The sedulous ape: atavism, professionalism, and Stevenson's 'Jekyll and Hyde.' - Robert Louis Stevenson

Criticism, Spring, 1995 by Stephen D. Arata

If Hyde is to assume his mentor-father's position, he must be indoctrinated in the codes of his class. As Jekyll repeatedly insists, Hyde indulges no vices that Jekyll himself did not enjoy. What differs is the manner in which they enjoy them: Hyde openly and vulgarly, Jekyll discretely and with an eye to maintaining his good name. Gentlemen may sin so long as appearances are preserved. This is the lesson Hyde learns from his encounter with Enfield. Having collared Hyde after his trampling of the little girl, Enfield and the doctor are "sick . . . with the desire to kill him" (thus replicating Hyde's own homicidal rage), but "killing being out of the question" they do "the next best": they threaten to "make such a scandal . . . as should make his name stink" (31-32). They extort money as the price of their silence, in the process teaching Hyde the value of a good reputation. "No gentleman but wishes to avoid a scene," Hyde acknowledges. "Name your figure" (32). When Enfield winds up his narration of this incident by telling Utterson that "my man was a fellow that nobody could have to do with" (33) he seems to be describing not a violent criminal but a man who cannot be trusted to respect club rules. Enfield underscores this point when he says that, in contrast to Hyde, Jekyll "is the very pink of the proprieties" (33).

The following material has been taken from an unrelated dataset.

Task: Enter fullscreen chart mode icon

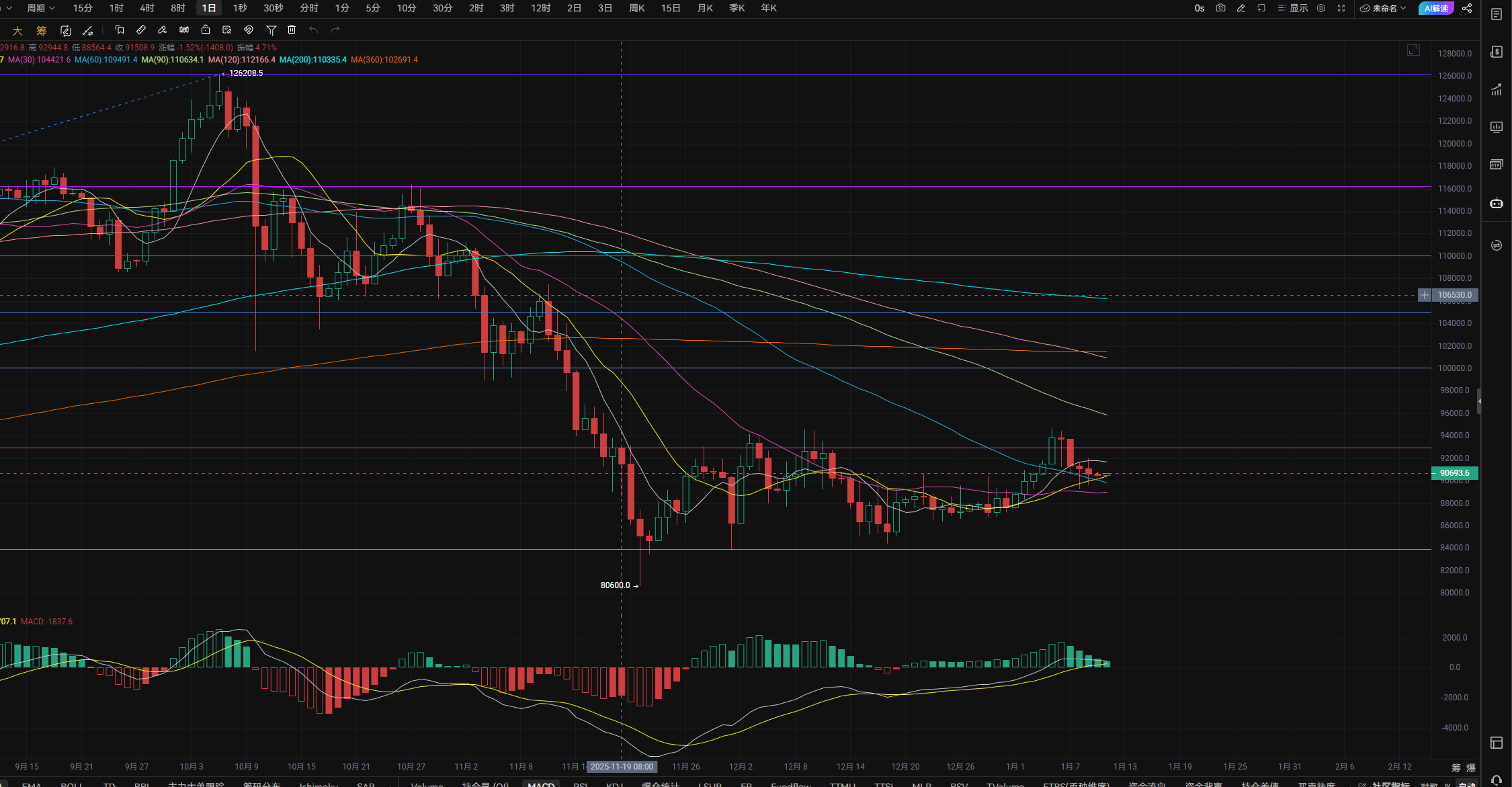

A commitment to protecting the good names of oneself and one's colleagues binds professional men together. Utterson, remarkably unconcerned with the fates of Hyde's victims, directs all his energies toward shielding Jekyll from "the cancer of some concealed disgrace" (41). Sir Danvers' death awakens fears that the doctor's "good name . . . [will] be sucked down in the eddy of the scandal" (53). After the murder Jekyll himself admits, "I was thinking of my own character, which this hateful business has rather exposed" (52). As Enfield's actions indicate, blackmail is an acceptable way to prevent such exposure. Utterson mistakenly believes that Hyde is blackmailing Jekyll, bur rather than going to the police he hits on the happier and more gentlemanly idea of blackmailing Hyde in turn (42). By far the most potent weapon these men possess, however, is silence. Closing ranks, they protect their own by stifling the spread not of crime or sin but of indecorous talk. "Here is another lesson to say nothing" (34). "Let us make a bargain never to refer to this again" (34). "This is a private matter, and I beg of you to let it sleep" (44). "I wouldn't speak of this" (55). "I cannot tell you" (57). "You can do but one thing . . . and that is to respect my silence" (58). "I daren't say, sir" (63). "I would say nothing of this" (73).(15) In turn, the commitment to silence ultimately extends to self-censorship, a pledge not to know. Respectable men like Utterson and Enfield invert the Biblical injunction to seek a truth that will set them free. For them, a careful ignorance works better. Utterson's motto - "I let my brother go to the devil in his own way" (29) - finds its counterpart in Enfield's unvarying rule of thumb: "The more it looks like Queer Street, the less I ask" (33). ("A very good rule, too," Utterson agrees.) Enfield explicitly equates knowledge with scandal when he says that asking a question is like rolling a stone down a hill: "presently some bland old bird . . . is knocked on the head . . . and the family have to change their name" (33). Knowledge's harm is suffered most acutely by Dr. Lanyon, whose Christian name of Hastie nicely indicates his fatal character flaw. Warned by Hyde that it is always wiser not to know, Lanyon nevertheless succumbs to that "greed of curiosity" (79) which leads directly deathward.